Developmental Psychobiology (Impact Factor: 3.31). 07/2012; 54(5):493-502. DOI: 10.1002/dev.20607
Source: PubMed


This study aimed to (1) identify a stable, trait-like component to cortisol and its circadian rhythm, and (2) investigate individual differences in developmental trajectories of HPA-axis maturation. Multiple salivary cortisol samples were collected longitudinally across four assessments from age 9 (3rd grade) through age 15 (9th grade) in a community sample of children (N = 357). Sophisticated statistical models examined cortisol levels and its rhythm over time; effects of age, puberty and gender were primarily considered.
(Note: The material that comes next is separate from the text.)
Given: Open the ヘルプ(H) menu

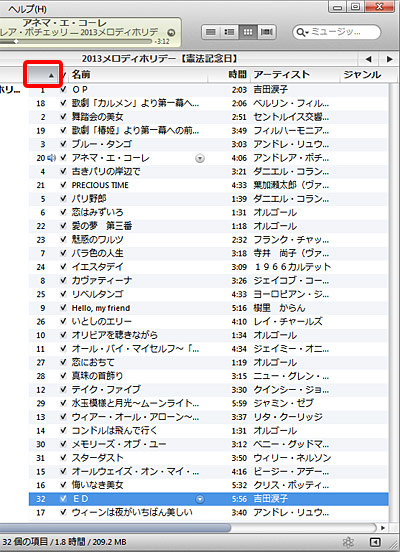Looking at the screenshot, I should point(27,9).
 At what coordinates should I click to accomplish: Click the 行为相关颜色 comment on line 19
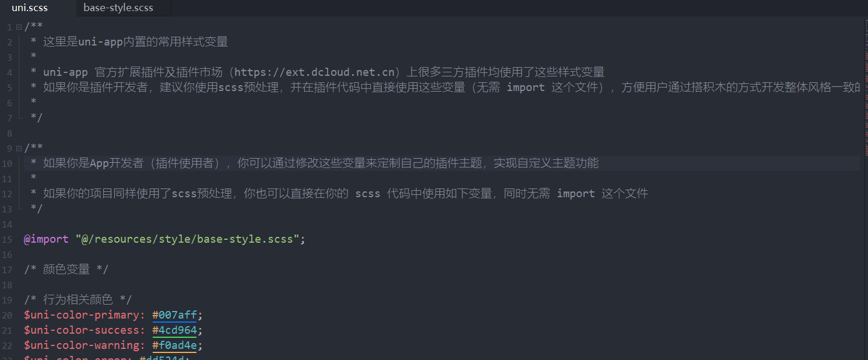tap(78, 300)
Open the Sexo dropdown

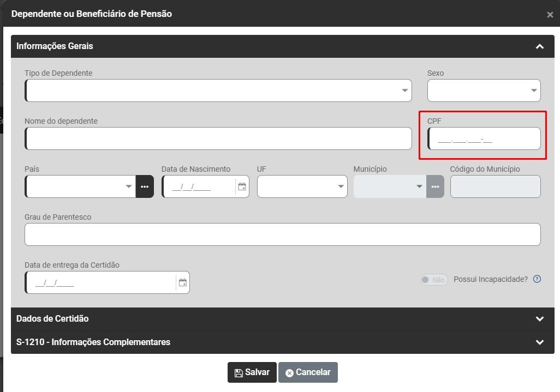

In addition to situation-specific and stable short-term or epoch-specific cortisol components, there is a stable, trait-like component of cortisol levels and circadian rhythm across multiple years covering the transition from childhood into adolescence. Youth had higher cortisol and flatter circadian rhythms as they got older and more physically developed. Girls had higher cortisol, stronger circadian rhythms, and greater developmental influences across adolescence. Distinguishing a stable, trait-like component of cortisol level and its circadian rhythm provides the empirical foundation for investigating putative mechanisms underlying individual differences in HPA functioning. The findings also provide important descriptive information about maturational processes influencing HPA-axis development.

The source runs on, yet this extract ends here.